Please use this identifier to cite or link to this item: https://elibrary.tucl.edu.np/handle/123456789/3156
Title: Abuse of Women’s Human Right in Iran: Questioning the Justification of Liberation Narrative in Azar Nafisi’s Memoir Reading Lolita in Tehran
Authors: Paudel, Prakash
Keywords: womens;Human Rights;Readings
Issue Date: 2013
Publisher: Central Department of English
Abstract: In the aftermath of the 9/11, increased U.S. focus on Iran as a part of the military action dubbed as axis of evil has been justified by some humanitarian acts of defending women’s human rights and liberating them who are living oppressed under Islamic or authoritarian regime. In this context, Nafisi teaches Western literature to let her seven students know about the universality of human rights in general and women’s right in particular.
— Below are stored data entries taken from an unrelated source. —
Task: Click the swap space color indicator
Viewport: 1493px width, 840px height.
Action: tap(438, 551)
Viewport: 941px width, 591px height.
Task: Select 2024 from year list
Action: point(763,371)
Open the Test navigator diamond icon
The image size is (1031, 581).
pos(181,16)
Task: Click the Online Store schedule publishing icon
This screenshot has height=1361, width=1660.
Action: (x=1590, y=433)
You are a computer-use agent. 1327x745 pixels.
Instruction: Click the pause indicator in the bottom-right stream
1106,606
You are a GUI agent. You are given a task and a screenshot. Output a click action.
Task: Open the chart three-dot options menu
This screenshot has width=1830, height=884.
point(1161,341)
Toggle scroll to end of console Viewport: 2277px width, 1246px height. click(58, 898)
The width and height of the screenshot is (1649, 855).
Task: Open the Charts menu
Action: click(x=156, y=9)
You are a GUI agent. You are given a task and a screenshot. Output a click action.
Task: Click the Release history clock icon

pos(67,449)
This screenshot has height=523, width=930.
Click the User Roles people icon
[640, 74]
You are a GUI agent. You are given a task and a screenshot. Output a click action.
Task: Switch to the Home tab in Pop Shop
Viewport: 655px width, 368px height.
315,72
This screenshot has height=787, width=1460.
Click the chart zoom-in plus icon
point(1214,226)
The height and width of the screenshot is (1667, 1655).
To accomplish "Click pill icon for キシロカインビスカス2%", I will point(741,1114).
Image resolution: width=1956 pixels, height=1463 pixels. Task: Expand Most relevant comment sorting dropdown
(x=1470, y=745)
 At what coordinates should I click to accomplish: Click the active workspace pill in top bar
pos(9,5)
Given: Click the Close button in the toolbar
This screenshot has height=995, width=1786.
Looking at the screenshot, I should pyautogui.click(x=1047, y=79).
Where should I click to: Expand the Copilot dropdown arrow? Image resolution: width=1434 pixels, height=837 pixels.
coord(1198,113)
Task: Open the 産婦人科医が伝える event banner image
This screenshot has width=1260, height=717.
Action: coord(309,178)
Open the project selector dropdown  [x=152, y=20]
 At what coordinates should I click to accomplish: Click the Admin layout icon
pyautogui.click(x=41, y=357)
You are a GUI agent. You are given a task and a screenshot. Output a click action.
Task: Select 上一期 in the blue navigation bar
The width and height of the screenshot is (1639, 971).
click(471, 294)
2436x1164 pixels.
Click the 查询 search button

Nafisi’s claim of advocating for women’s right by giving voice to her students is not valid since she has misrepresented them as the most victims in the Islamic regime in Iran who need teaching of Western literature to talk about democracy, freedom and women’s right. So, Nafisi like a typical feminist orientalist that purports to defend freedom, democracy and women’s right but she re-affirms that such values are originated from and accessed through western cultural sources thus is steeped in classic Orientalist stereotypes bolstering the rationale of Western intervention to rescue Muslim women from the repression of Islamic regime.